I asked, but I knew too well the answer.
“Yes, the Limbo—Oblivion, no more.
“Where we, the Unaware, the Unbaptized,
“The Incomplete. The not-damned, the not-saved,
“The also-are, and-were, also will be.”
“This Oblio? You are not baptized, child?”
“No,” he answered, this homuncular child.
“Is it,” asked I, “your absolute placement?”
“My final placement, is it?” he rejoined.
“Would not, I know, not till finality?
“For now that remains unbeknownst, secret.”
“I am unborn yet again—unaware,
“All forgotten, with the woe-begotten,
“The misconceptions, and the ill-conceived.
“We are amiss, dismissed, in the abyss
“We have been taken, yet well-forsaken,
“The wretched, the weathered, and untethered.
“I beg you: take me to finality
“Take us all, we are helpless and inert
“How we suffer, for oblivion hurts!”
BOOK IV, CANTO II
He held out his cold, diminutive hand
And grasped my first finger, in sweet embrace.
He could walk, yet no more formed than newborn.
He could speak, he could smile, and he could laugh.
He laughed. He laughed. And he laughed yet again.
But I saw nothing amusing or queer.
“Why do you laugh? What do you laugh about?”
“About this place,” he said. “You stand out here
“As a beacon, omnidirectional.
“Oh! you illuminate the restless shades
“Who undulate beyond that false brightness
“On the irregular terrain we walk.”
“And why is that funny, child?” I ask.
“Is this amusement, this dark tragedy?”
“Because — the joke is on us,” he replied.
“And it is funny. My tears are laughter
“And I do not even know how funny
“Which is another joke upon a joke.”
He paused his footing. “Why do you not laugh?”
“Because of the sadness," I answered him.
“The sorrow, the waste that perseveres here.
“Without hope, without purpose, without worth.”
"Is," he asked, "weeping not Satan's laughter?
“If not, show me different, traveler!" he said sternly.
“I am the stranger here,” I replied back.
“You are my guide. But I am whole. I’m saved.
“I can see both sides, can see with both eyes.
“I have sinned Originally, early.
“Ate from the Tree of Knowledge, Good, Evil.
“Leading me to this place’s grim meaning.
“Thus, I can use my wholeness of knowledge —
“To help you. But, alas, I cannot forge
"A path to Redemption, to Admittence.”
"That is a path hewn and gorged through bedrock.
Then the child began to weep. "More laughter?"
“Help,” he explained. “A deciet, the one word —
“An idea. A promise, that makes me cry.
“For there is no help here in this void!”
Whereupon a large stone rolled away.
BOOK IV, CANTO III
Entrance, unblocked, beyond which we saw light
And a tall man, silhouetted through it.
“Come hither, Dante,” he instructed me.
“And bring the babe, for I have wondrous news!”
“Who are you?” I asked him, the babe’s jaw slack.
His eyes squinted, unaccostomed to light.
“Joseph Aloisius Ratzinger,
“The sixteenth Benedict in succession.
"And I come to you on my own accord."
The light brightened, and other souls followed.
For beyond the open threshold was one word:
Help.
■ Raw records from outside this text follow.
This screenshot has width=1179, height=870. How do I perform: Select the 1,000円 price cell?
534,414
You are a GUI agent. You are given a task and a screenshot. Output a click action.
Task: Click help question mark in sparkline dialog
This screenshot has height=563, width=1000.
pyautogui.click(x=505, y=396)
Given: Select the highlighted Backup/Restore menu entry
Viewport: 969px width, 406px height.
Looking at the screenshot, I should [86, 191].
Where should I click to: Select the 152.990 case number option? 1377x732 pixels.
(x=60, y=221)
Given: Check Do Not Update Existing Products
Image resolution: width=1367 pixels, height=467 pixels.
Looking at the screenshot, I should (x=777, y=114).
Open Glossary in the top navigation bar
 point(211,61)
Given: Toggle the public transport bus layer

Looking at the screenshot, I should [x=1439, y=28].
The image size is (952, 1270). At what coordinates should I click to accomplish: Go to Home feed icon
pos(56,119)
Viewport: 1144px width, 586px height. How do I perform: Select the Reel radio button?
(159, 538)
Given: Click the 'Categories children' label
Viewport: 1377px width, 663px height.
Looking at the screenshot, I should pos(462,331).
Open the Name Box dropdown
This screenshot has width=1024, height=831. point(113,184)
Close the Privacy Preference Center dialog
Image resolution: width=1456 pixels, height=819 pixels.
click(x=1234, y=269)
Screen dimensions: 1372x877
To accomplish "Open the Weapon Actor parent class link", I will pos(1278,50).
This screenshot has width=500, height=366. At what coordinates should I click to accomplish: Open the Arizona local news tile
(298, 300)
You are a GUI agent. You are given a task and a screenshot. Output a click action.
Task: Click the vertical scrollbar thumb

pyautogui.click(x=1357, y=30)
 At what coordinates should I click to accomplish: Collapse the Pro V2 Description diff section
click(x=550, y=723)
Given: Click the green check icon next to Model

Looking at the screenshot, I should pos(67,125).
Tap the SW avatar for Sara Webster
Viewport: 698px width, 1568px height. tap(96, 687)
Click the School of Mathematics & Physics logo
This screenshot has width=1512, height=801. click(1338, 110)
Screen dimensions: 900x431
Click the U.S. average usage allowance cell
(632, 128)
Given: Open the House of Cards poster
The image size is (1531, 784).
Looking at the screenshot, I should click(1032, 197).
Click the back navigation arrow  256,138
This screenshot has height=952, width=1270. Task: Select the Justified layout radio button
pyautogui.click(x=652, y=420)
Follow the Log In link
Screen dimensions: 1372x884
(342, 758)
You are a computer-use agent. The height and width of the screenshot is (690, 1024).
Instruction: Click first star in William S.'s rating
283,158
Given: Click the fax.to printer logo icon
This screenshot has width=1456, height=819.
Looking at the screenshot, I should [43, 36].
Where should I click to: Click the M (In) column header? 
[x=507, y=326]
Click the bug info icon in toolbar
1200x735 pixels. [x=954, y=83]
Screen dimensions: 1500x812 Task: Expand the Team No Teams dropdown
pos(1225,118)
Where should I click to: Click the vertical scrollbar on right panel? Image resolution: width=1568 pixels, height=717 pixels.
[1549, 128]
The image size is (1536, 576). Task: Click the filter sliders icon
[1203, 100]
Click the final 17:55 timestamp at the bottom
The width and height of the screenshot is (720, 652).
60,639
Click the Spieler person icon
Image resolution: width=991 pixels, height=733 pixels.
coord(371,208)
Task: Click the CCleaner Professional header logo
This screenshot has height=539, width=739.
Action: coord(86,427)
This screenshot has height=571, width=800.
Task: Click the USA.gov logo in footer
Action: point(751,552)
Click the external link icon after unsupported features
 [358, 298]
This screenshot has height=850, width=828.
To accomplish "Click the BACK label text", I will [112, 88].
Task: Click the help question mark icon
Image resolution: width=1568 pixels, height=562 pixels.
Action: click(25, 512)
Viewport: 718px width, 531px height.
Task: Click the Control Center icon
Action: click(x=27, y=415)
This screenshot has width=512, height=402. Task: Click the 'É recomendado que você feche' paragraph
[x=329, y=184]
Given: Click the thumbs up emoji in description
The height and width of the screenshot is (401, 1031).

The one word. An idea, a promise.
And Benedict walked us all through that gate.
Beyond lay the Empyrean, t’was true.
Blinding in its honesty and joy.
And my tears fell as newborn cries for us
And for all those finally collected.
To fill the holes in the Empyrean —
Righting the wrongs of condemning those souls
The misconceptions and the ill-conceived
Redeemed from the wrath of superstition.
I addressed the late Pope as I passed through
"What have you wrought? What Testament is this?"
"A Newer One without magic or tricks,
"Where the fallible can no longer cite
"Fallibility — for the miracles,
"And the magic, and fearful coercion."
"High praise to you, sir," I said as I passed.
"A crown of achievement, encyclical."
"Thus far, one of thorns. There's much more to do."